Visualizations for EDA in Python

Last updated: 15th Apr 2017
Akshay Sehgal, www.akshaysehgal.com
Data downloadable here

Distributions, correlations and data variability are some of the most important tasks before feature engineering begins. One may consider these as the first major project stage a Data Scientist needs to be able to perform. A thorough exploration has not only helped me understand the data at hand, but also form basic notions about the ballparks and behavior of given features. Ballparks help a data scientist avoid logical errors during feature engineering. In this notebook I detail the most effective way I found to generate charts in a standardized way for understanding data during the exploration phase of the project.
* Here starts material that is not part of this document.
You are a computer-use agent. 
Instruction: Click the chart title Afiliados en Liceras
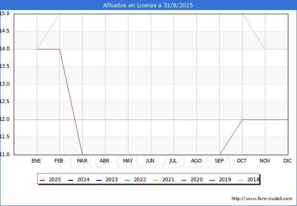(149, 5)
These primarily utilize the grid method to create a canvas for then plotting charts by categories. In a sense, its similar to data grouping in a visual way. Objective of this notebook is to explore quick and easy visualization techniques for EDA (exploratory data analysis) using Matplotlib and Seaborn.

1. Introduction

I was always facinated by the visualizations which are posted on the kaggle kernel feed almost every hour. I found it quite difficult to decide where to begin due to the vast number of library options and functions. This forced me to keep looking for a standardized way for creating visualizations. I decided to go with Matplotlib and Seaborn which are not only is popular (meaning I could find lots of material to learn them) but also customizable enough for me to experiment with. I have been exploring these for quite some time now and this notebook is a structured summarization of what I learnt and retained.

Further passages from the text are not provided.